Book Talk: Peter Donahue's THREE SIDES WATER
Name:
Book Talk: Peter Donahue's THREE SIDES WATER
Date:
June 22, 2018
Time:
6:00 PM - 7:30 PM PDT
Website:
https://www.peterdonahue.org/
Event Description:
Join us in celebrating award-winning author Peter Donahue’s new book Three Sides Water with novelist Scott Elliott at Port Angeles Public Library on Friday, June 22, 2018. Washington author Peter Donahue will read from his new book Three Sides Water at Port Angeles Public Library with novelist Scott Elliott on Friday, June 22, 2018 at 6:00 PM. In his latest work of literary fiction, Donahue distills the raw and vivid world of the Olympic Peninsula into a stunning work that challenges what it means to live life with purpose and integrity.
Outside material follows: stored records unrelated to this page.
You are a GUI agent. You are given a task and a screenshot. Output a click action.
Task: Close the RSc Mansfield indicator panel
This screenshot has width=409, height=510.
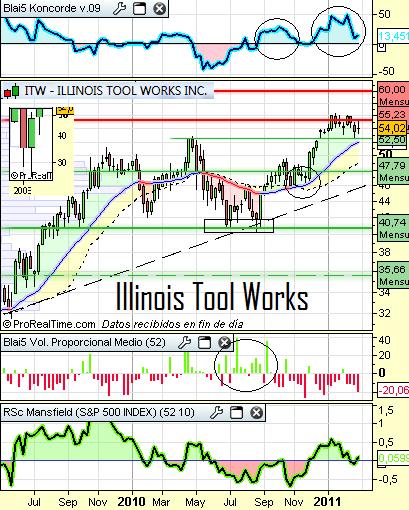[x=257, y=413]
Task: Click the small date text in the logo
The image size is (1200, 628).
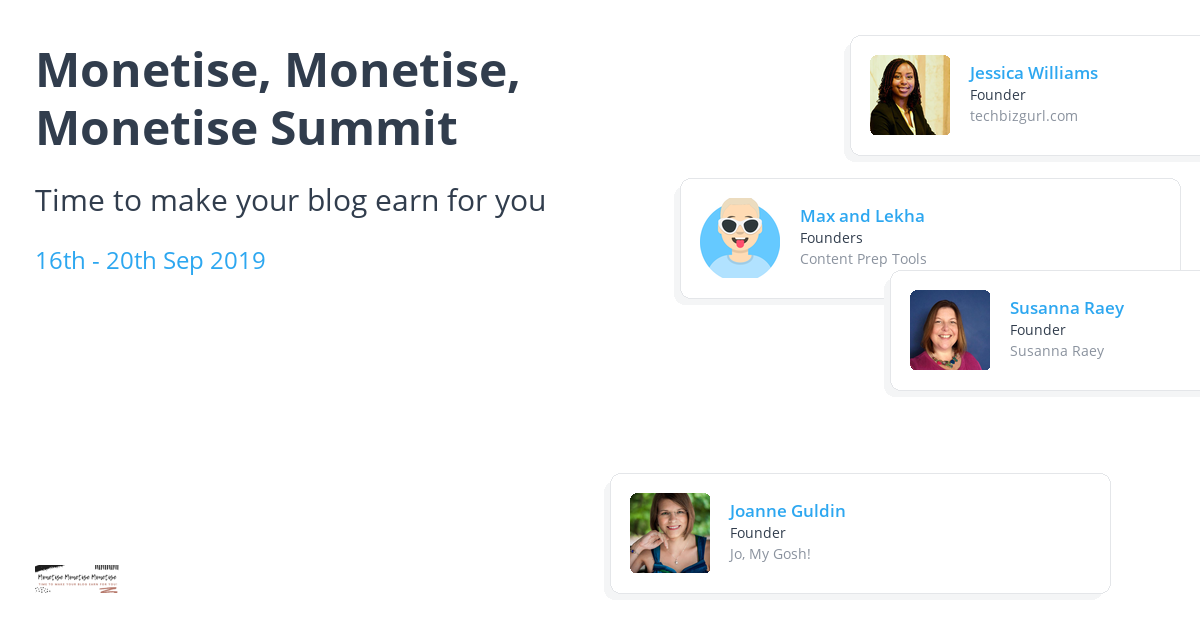Action: click(43, 589)
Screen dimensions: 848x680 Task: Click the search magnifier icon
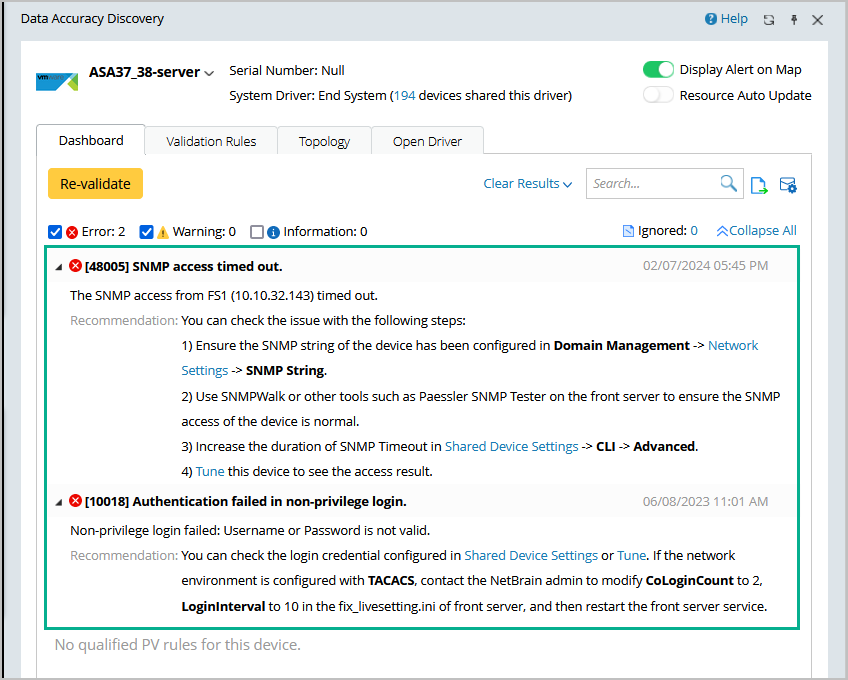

THE BOOK Across the dramatic landscape of the Pacific Northwest’s Olympic Peninsula, Donahue’s characters take extraordinary actions to transcend the limitations imposed upon them. Marguerite struggles with the emotional aftermath of sexual assault amidst the mysticism and untamed wilderness of the Pacific coast in the 1920s. Avery navigates life as a “juvenile delinquent” while the social and political convulsions of the 1960s transform the world around him. Chris escapes the present-day mill town where he grew up, only to find he must reconcile his true self with the troubling persona he’s taken on. THE AUTHOR Peter Donahue is the author of the novels Clara and Merritt and Madison House, winner of the 2005 Langum Prize for American Historical Fiction, and the short story collection The Cornelius Arms. He is co-editor of the 2016 edition of the memoir Seven Years on the Pacific Slope and the anthologies Reading Seattle and Reading Portland. His Retrospective Review column on Northwest literature has appeared in Columbia: The Magazine of Northwest History since 2005. He teaches at Wenatchee Valley College at Omak and lives in Winthrop, Washington. In addition to reading passages from each of the short novels in Three Sides Water, Peter will be spending some time discussing Olympic Peninsula literature and fielding questions from the audience.